Training-Induced Muscle Hypertrophy and its Mechanisms
What is the significance of increasing the size of muscles? The first thing you might think of would be that it would improve competitiveness, because muscle strength increases proportionally to muscle mass. Muscle strength backed by muscle mass is essential in moving objects or moving yourself in daily life. This can be easily understood when you imagine elderly people, who have a gradual decrease in muscle mass and muscle strength. Training increases muscle mass and enhances metabolic activity, which, in turn, burns excessive fat more easily. Thus it leads to prevention and improvement of lifestyle-related disorders. In this sense, it is obviously very important to find out the mechanisms of training-induced muscle hypertrophy.
It is believed that one of the mechanisms is related to heat shock protein 72 (HSP72). Training induces muscle hypertrophy by increasing muscle protein synthesis, but at the same time it increases stresses such as heat shock, mechanical overload, and hyperoxidation. It has been reported that muscle increases HSP72 to cope with the above. Our laboratory experimentally induced muscle injury by injecting bupivacaine into the muscle of rats and studied the process, over time, of muscle regeneration. This study showed that recovery of HSP72 expression preceded the regeneration of muscle fibers, followed by changes that resemble muscle fiber regeneration.
Physical and Psychological Effect of Exercise and Environment on Development of the Body and Mind of Growing Children during their Growth Period.
In Japan, the physical fitness of children has decreased in comparison to that seen around the mid-1980s, although this decrease is showing a tendency to have stopped. This is because our life style has changed so that the amount of time and space spent on exercise and play has decreased and the number of playmates at school has also decreased. A decrease in exercise and play may have a considerably negative impact on psycho-sociological development, such as the ability to communicate.

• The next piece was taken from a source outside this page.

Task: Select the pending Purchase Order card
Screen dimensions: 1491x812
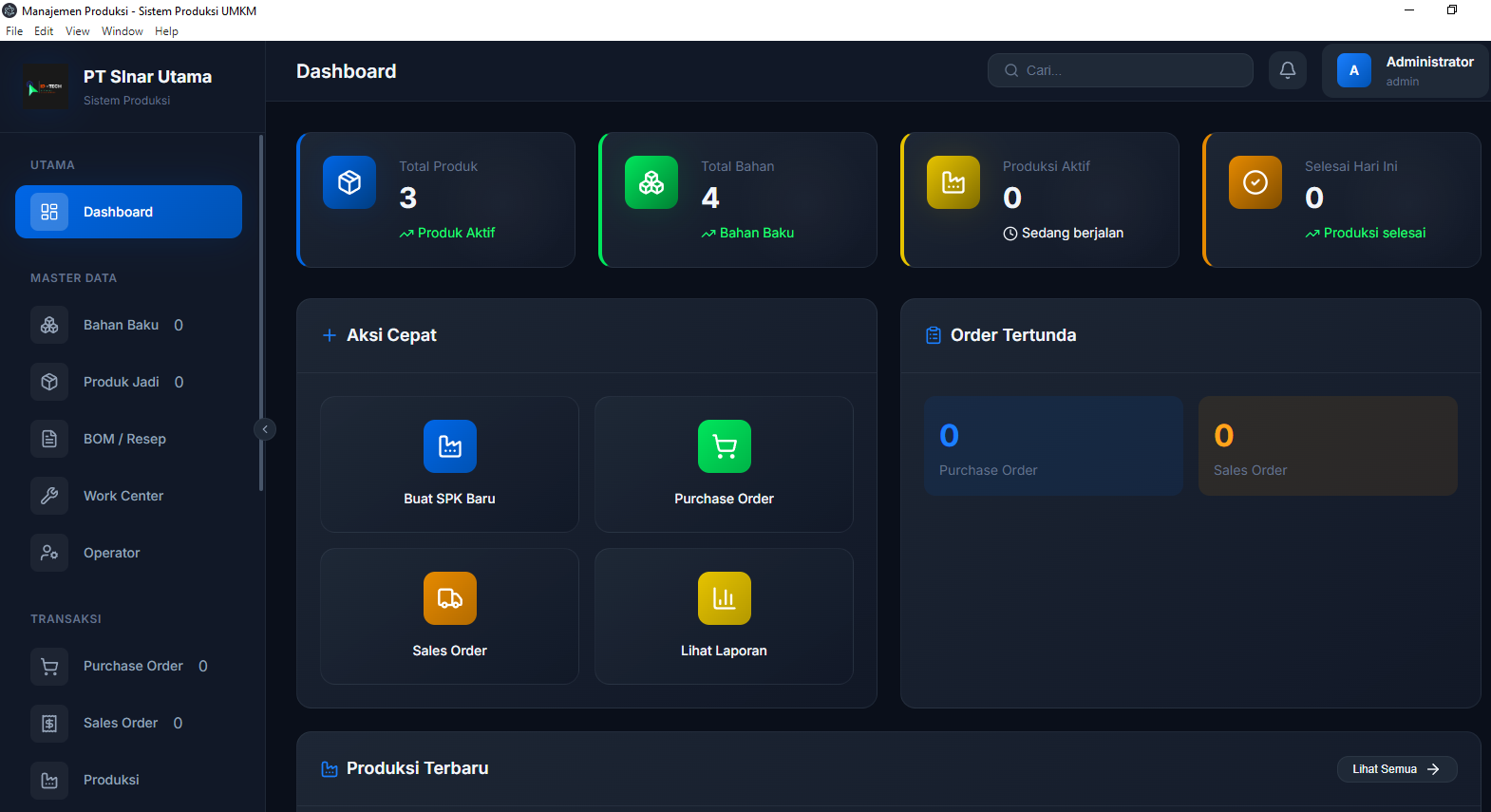Action: [1052, 446]

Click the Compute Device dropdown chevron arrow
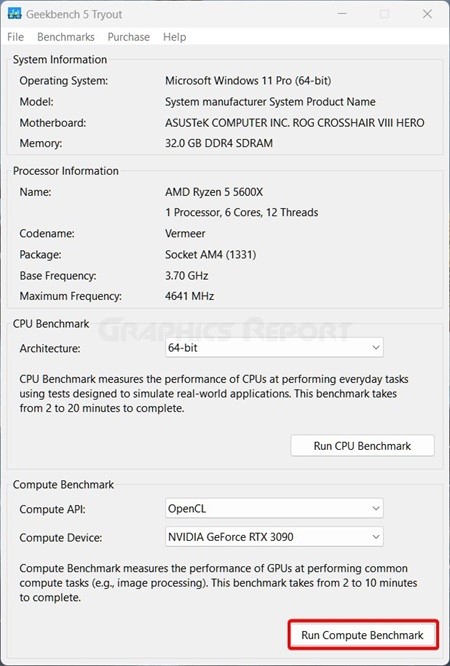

Our laboratory has been working on the “Sanya Sasuke Physical Intellectual Moral Education Project" in cooperation with Sanya Primary School, Suginami-Ku, Tokyo since 2007. We have introduced circuit exercise using playground equipment in the school playground. We have provided exercise guidance for running, throwing and jumping. The circuit exercise also involves mutual evaluation by students with words of praise. We have been studying the effect in terms of both physical fitness and also psychological and biochemical implications. We found that the circuit exercise using playground equipment that involves positive mutual evaluation among students enhances the child’s feeling of self confidence in his or her ability to exercise and reduces salivary chromogranin A (a marker of sympathetic stress response). We are now studying how such psychological and biochemical effects influence daily amount of exercise, physical fitness, and the development of cognitive function in children. We are making progress in addressing the above questions.
We are also working in cooperation with the "Manner KidsⓇ Project". We also studied the effect of tennis schooling including teaching good manners, and found that even only one session changes their emotions for the better among children. The “Manner KidsⓇ Project" started in 2004, and more than 100,000 children have taken part in the project in various type of sports - mainly tennis but also soccer, baseball, and rugby. We are hoping that we will continue to study the results of the “Manner KidsⓇ Project" on a larger scale.